▸ Task item: The required output is the stretch from the line containing "Collapse the Time to resolution section" through the line containing "Task: Select the approval date 2024-03-19" in the records below, unaltered and with no pictures.

********************

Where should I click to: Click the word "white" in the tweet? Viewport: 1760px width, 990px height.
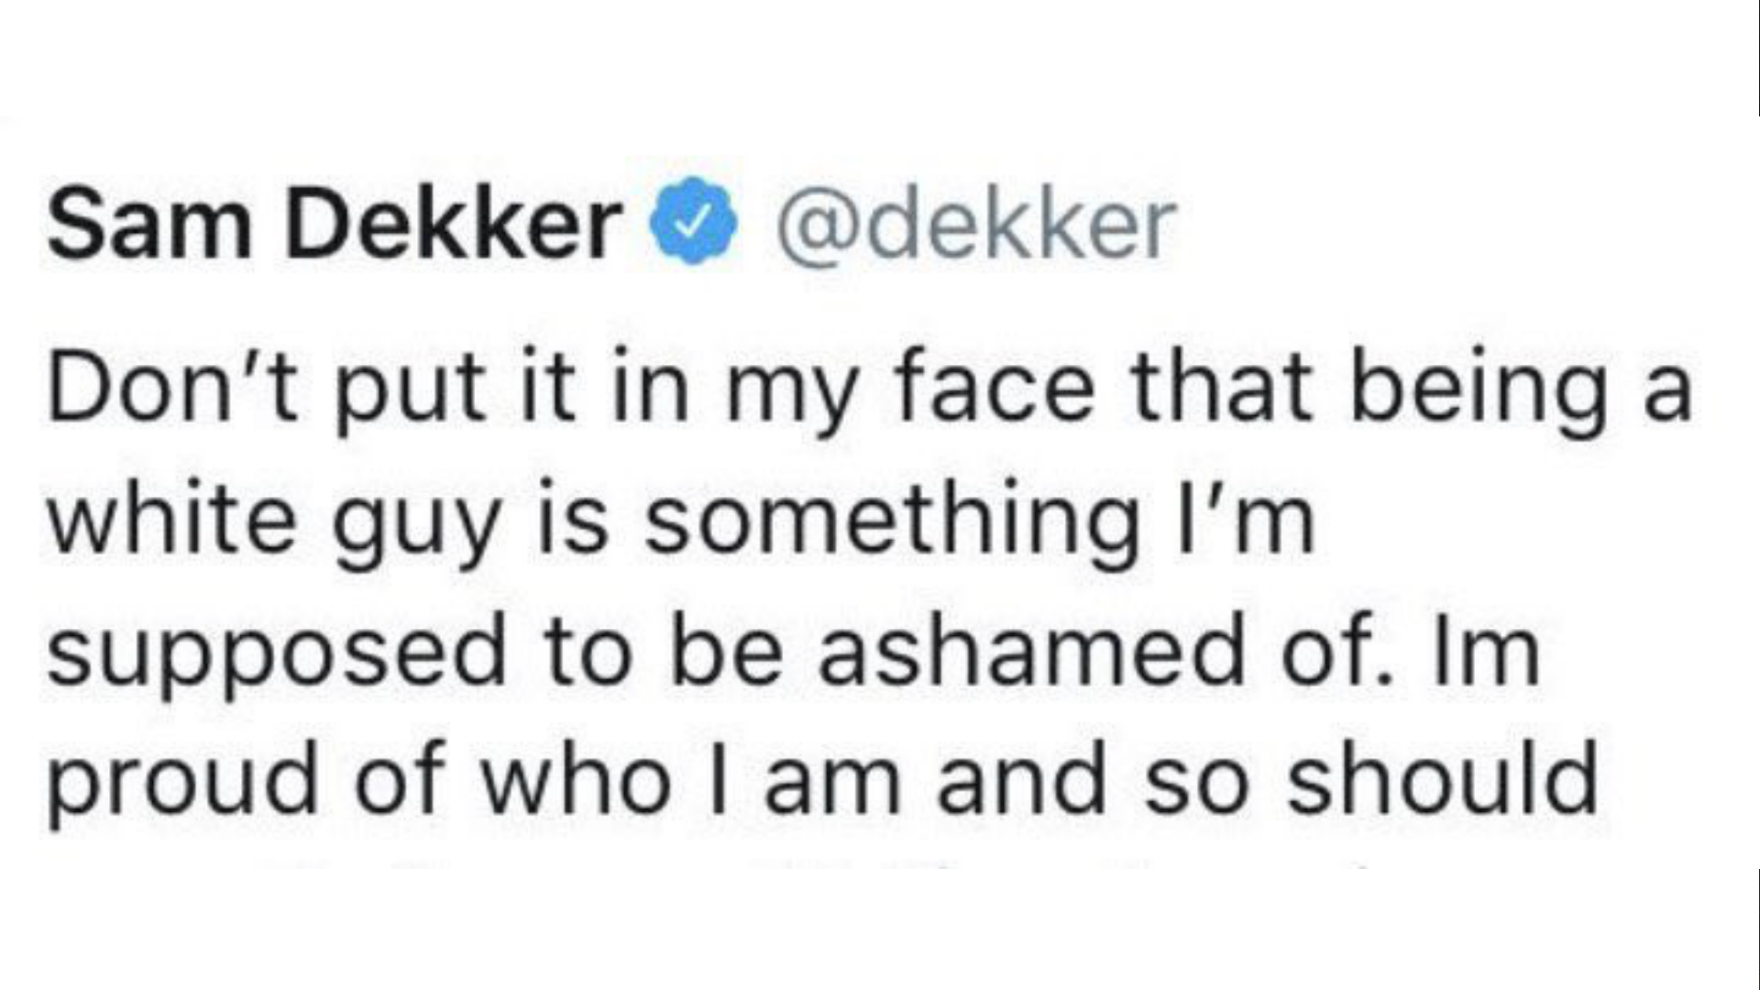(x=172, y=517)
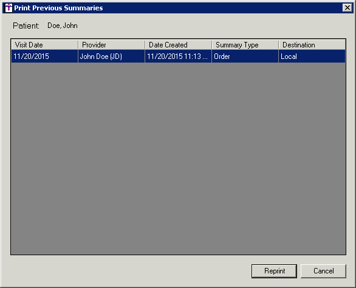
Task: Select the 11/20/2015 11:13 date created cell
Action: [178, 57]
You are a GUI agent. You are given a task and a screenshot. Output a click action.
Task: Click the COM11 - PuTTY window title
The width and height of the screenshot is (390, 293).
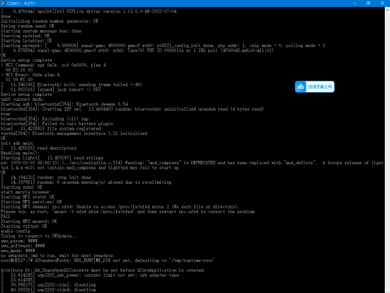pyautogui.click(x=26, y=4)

********************

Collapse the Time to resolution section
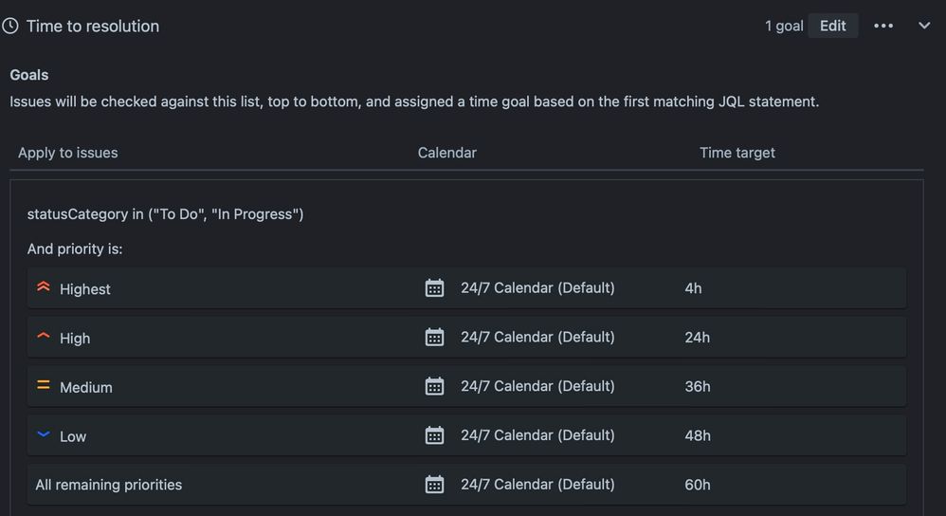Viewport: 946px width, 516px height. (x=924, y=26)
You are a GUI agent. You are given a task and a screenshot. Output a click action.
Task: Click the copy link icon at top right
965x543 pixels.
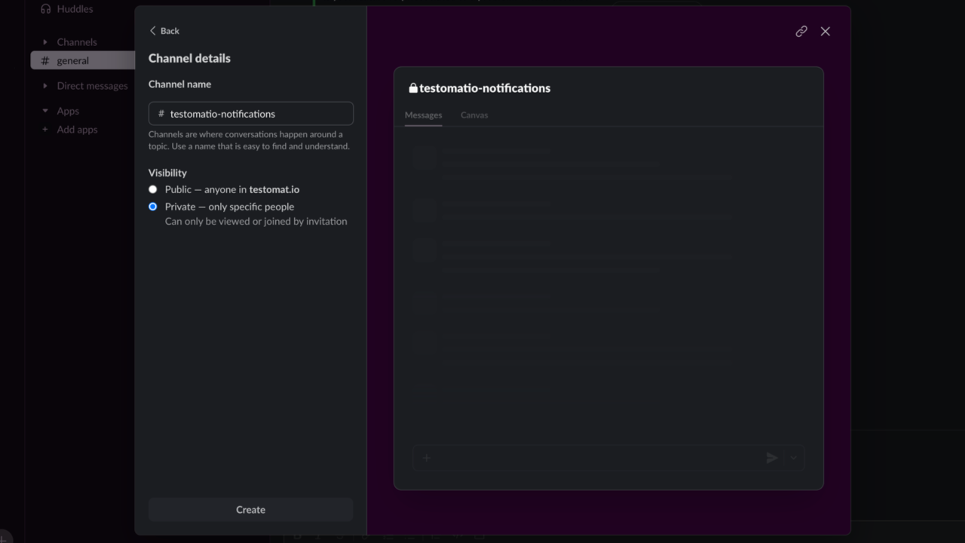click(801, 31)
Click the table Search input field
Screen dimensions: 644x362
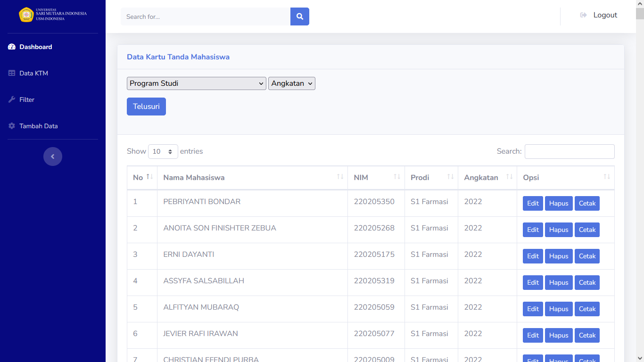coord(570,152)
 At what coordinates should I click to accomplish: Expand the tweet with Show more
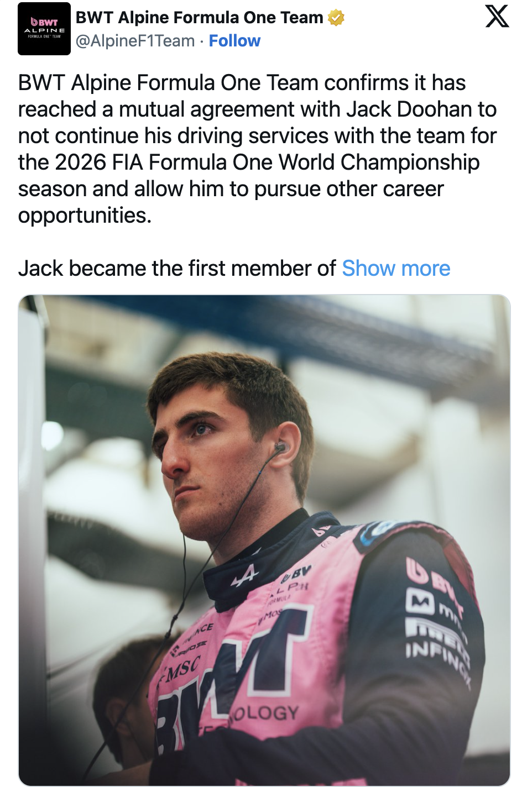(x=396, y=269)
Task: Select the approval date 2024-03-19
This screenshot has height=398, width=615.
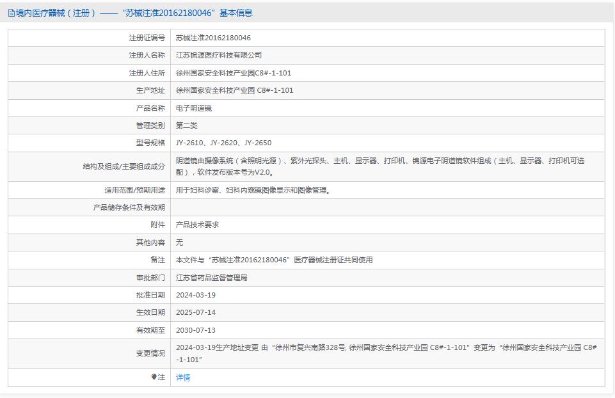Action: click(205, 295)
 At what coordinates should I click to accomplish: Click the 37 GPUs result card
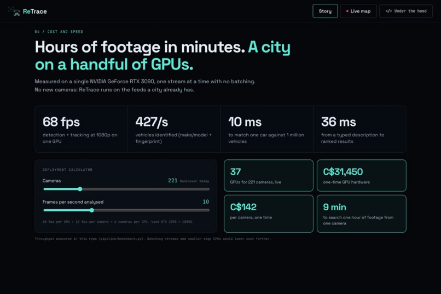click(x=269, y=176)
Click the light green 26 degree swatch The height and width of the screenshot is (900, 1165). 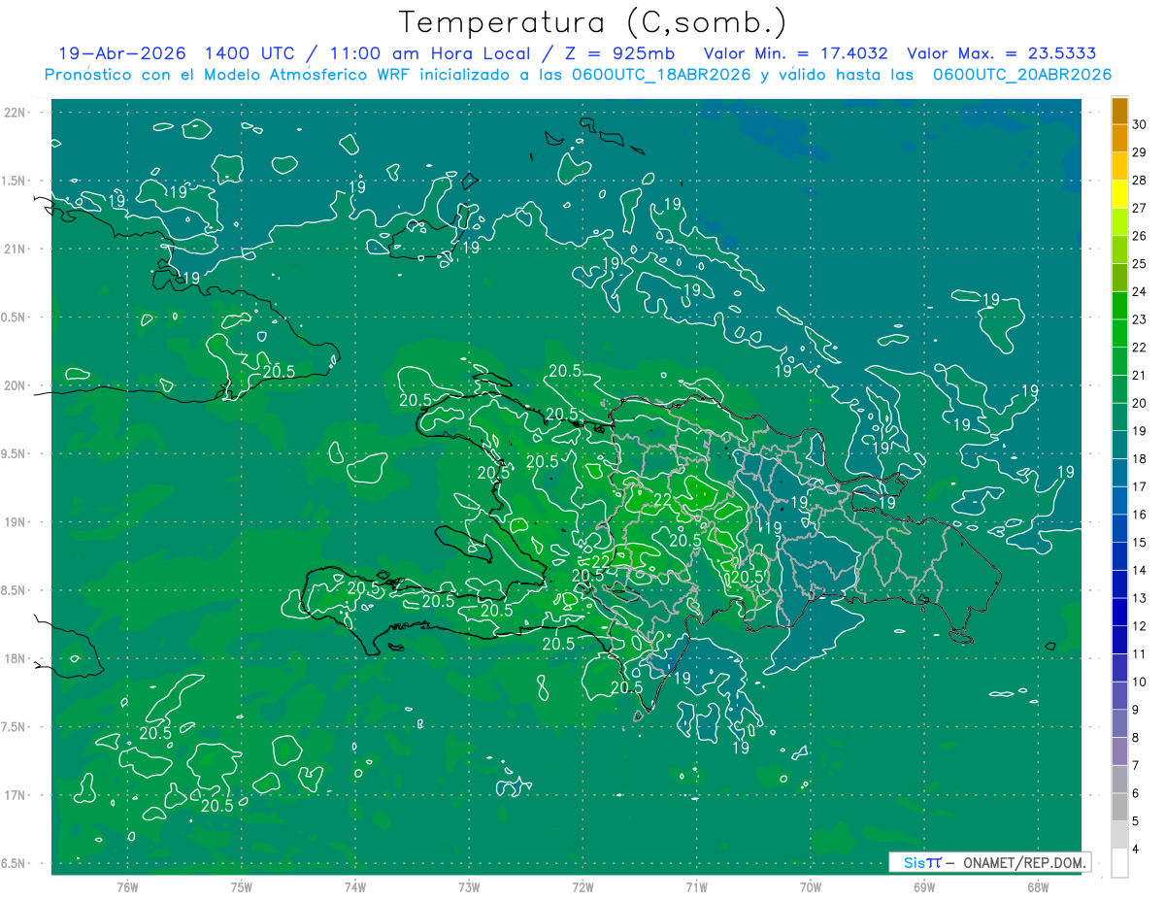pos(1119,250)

********************

▸ Solution:
Collapse the Time to resolution section
Viewport: 946px width, 516px height. (x=924, y=26)
You are a GUI agent. You are given a task and a screenshot. Output a click action.
Task: Click the copy link icon at top right
965x543 pixels.
click(801, 31)
Click the table Search input field
Screen dimensions: 644x362
coord(570,152)
 At what coordinates should I click to accomplish: Expand the tweet with Show more
(x=396, y=269)
Task: Select the approval date 2024-03-19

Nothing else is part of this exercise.